Джоанна решила, что нет смысла бодриться, когда голова совсем уже не соображает. Железнодорожная поездка была очень приятной и быстрой, но путешествие на двуколке с одноглазым Джо показалась сущим адом, без преувеличения. Девушка только сейчас осознала, что все ее мышцы болят, и шея неприятно ноет от сосредоточенного напряжения, возникавшего каждый раз, когда двуколка наезжала на кочки или, наоборот, ныряла в ямки.
– Простите, мисс Джоанна, – произнес Уильям Фловерфилд с подчеркнутой снисходительностью. – Конечно же, вам нужен отдых. Я прекрасно понимаю, каково молодой и хрупкой особе, как вы, разъезжать по ухабам. Кстати, надеюсь, вы не испугались нашего старину Джо? Я не написал, кажется… Вернее, моя жена, миссис Фловерфилд наверняка забыла указать эту маленькую деталь в последнем письме, адресованном вам и Миссис Трамель. Или все же вас предупредили?

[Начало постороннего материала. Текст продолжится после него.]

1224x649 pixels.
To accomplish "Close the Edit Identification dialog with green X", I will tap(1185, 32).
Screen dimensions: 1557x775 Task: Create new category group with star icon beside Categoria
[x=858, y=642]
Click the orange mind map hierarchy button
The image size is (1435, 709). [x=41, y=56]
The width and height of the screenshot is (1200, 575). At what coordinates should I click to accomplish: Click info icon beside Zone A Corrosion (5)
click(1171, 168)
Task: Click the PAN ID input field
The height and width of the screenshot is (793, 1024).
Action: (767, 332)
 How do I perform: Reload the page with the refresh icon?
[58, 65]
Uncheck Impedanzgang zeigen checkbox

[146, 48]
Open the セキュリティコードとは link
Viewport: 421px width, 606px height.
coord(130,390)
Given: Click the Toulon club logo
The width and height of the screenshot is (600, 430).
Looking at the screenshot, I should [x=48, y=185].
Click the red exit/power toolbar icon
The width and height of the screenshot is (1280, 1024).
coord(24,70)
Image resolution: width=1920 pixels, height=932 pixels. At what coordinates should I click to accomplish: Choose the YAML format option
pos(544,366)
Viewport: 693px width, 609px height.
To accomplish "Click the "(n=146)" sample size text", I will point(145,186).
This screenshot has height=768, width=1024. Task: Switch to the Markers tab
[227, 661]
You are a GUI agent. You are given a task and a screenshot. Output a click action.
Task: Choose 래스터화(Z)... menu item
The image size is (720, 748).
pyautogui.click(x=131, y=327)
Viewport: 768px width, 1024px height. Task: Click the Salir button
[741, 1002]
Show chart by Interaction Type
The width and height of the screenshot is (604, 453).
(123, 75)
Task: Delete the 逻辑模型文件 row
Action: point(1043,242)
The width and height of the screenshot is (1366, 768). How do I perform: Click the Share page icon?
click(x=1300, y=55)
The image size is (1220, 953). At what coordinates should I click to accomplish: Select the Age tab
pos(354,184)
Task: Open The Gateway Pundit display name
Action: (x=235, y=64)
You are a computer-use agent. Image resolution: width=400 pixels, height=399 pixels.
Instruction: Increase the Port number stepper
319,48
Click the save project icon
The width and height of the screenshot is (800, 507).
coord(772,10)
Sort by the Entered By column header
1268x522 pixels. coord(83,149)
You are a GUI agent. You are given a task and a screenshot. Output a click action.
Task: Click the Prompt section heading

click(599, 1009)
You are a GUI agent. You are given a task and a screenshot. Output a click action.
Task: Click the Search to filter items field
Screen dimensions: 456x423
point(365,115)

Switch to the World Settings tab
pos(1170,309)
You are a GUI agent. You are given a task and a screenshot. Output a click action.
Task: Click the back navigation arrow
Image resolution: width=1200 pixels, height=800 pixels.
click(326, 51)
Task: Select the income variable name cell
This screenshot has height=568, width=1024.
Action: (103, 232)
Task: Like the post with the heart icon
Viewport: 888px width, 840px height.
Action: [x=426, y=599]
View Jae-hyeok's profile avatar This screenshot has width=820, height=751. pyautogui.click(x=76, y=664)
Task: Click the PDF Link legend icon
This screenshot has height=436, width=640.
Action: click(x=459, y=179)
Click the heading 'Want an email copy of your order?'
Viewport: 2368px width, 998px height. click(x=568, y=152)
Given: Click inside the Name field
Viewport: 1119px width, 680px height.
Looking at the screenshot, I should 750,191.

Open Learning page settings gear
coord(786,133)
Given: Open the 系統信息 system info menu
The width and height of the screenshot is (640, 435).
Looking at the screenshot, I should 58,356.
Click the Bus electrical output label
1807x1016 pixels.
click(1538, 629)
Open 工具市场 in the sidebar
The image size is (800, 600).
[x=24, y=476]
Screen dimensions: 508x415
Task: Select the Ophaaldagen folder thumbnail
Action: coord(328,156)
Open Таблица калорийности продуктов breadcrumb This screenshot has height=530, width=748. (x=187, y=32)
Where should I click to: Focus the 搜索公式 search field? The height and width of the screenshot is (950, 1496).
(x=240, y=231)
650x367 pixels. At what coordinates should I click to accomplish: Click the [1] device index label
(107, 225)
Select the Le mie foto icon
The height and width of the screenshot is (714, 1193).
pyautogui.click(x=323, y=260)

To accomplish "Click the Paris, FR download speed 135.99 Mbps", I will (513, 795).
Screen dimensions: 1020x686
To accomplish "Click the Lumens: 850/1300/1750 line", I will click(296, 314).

– Все хорошо, сэр Фловерфилд. Я хорошо добралась. Двуколка и, правда, катила временами немного неровно… Но я понимаю, что здесь никто не виноват, кроме дорог. Еще раз простите меня. Я бы поднялась в комнату, которую, с вашего позволения, смогу считать своей на время пребывания в вашем доме.
Джоанна поняла, что если сейчас не закончит разговор, то свалится без задних ног прямо в вестибюле.
Ее проводили наверх. Комната была совсем крошечной. Зато у окна стоял распрекрасный письменный стол с пачкой чистой бумаги и письменными принадлежностями. Девушка выглянула в окно и еще раз ужаснулась запущенности огромного сада, который мог бы выглядеть божественно, потрудись над ним хоть чуть-чуть более или менее расторопный садовник.
В дверь постучались. Это была горничная, которая представилась Эвелин —сухая чопорная девица неопределенного возраста, явно не из болтушек. Она принесла фарфоровый чайник, печенье, немного сыра и ветчины.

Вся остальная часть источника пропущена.